The “total remuneration” approach to KiwiSaver has been effectively banned in legislation rushed through Parliament under urgency last week.In essence, the new law says a KiwiSaver member cannot be offered lesser terms (or be otherwise disadvantaged) in comparison with a “comparable” non-member employee of similar skills, experience and circumstances.
The government’s rapid U-turn on total remuneration and KiwiSaver isn’t good law and shouldn’t have been rushed through Parliament, Chapman Tripp says.
It agrees there is a legitimate policy debate around whether or not total remuneration should be allowed.

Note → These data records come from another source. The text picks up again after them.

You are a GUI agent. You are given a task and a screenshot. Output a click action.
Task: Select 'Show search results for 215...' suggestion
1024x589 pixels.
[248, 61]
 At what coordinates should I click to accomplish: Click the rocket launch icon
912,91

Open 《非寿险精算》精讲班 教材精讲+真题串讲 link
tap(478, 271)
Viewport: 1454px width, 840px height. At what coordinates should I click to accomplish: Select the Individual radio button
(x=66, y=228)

Proponents say this approach ensures non-KiwiSaver members aren’t disadvantaged and total remuneration also gives employers certainty about their wage and salary costs.

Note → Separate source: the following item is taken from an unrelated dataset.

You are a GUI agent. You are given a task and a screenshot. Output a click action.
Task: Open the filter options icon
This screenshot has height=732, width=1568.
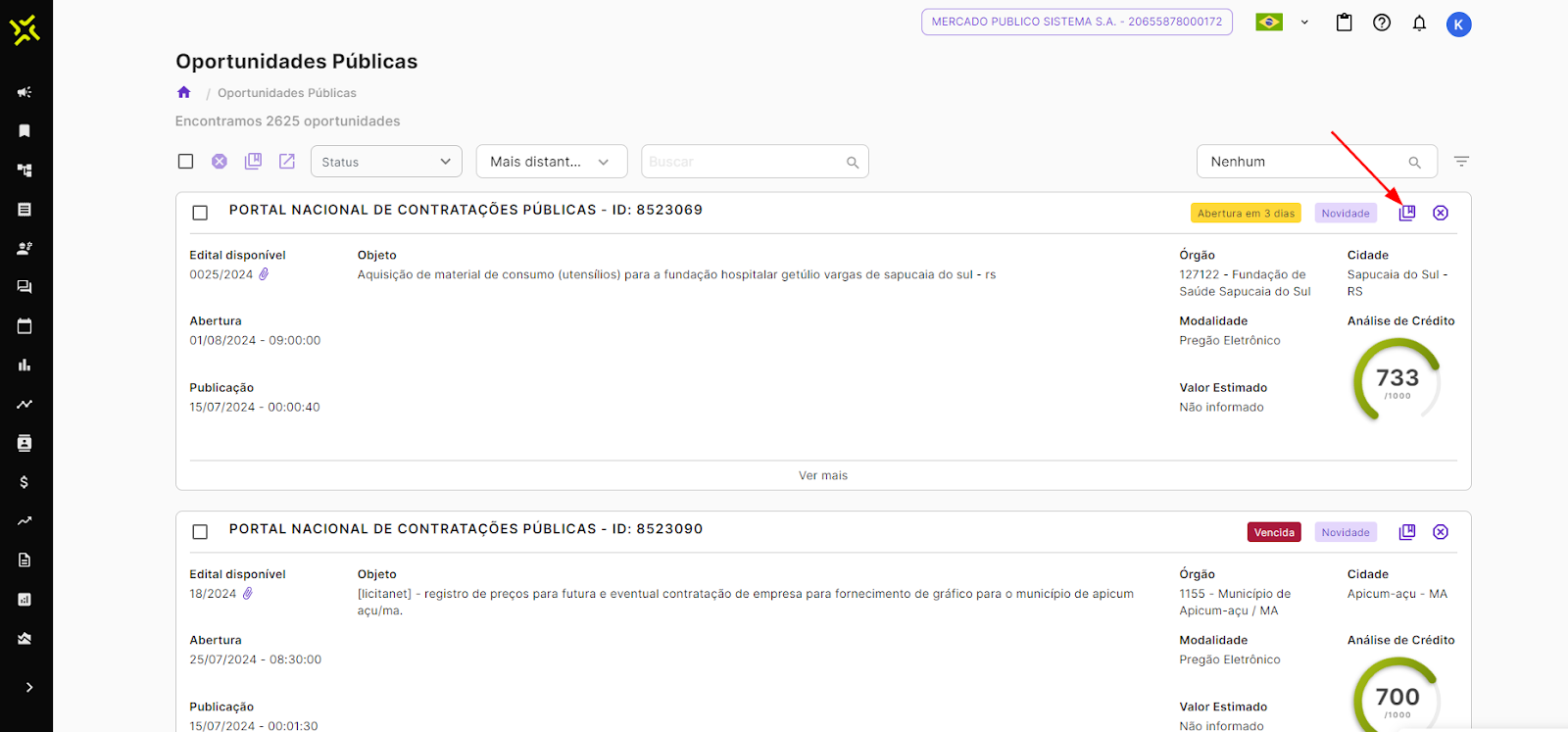(x=1461, y=162)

On the other hand, KiwiSaver becomes a less attractive proposition for total remuneration employees as they bear a greater cost if they join the scheme, and they don’t get any “free money” from their employer. This cost (and disincentive to join) will grow, as the compulsory employer contribution moves from 1% to 4% over the next three years. Government has also expressed concern that total remuneration allows employers, if they choose, to pocket the Government funded employer tax credit when it is the employees who actually meet the costs of the scheme.
Chapman Tripp says because the law was rushed it has a number of technical problems and unintended consequences which have the potential to create real uncertainty, and which will need to be fixed.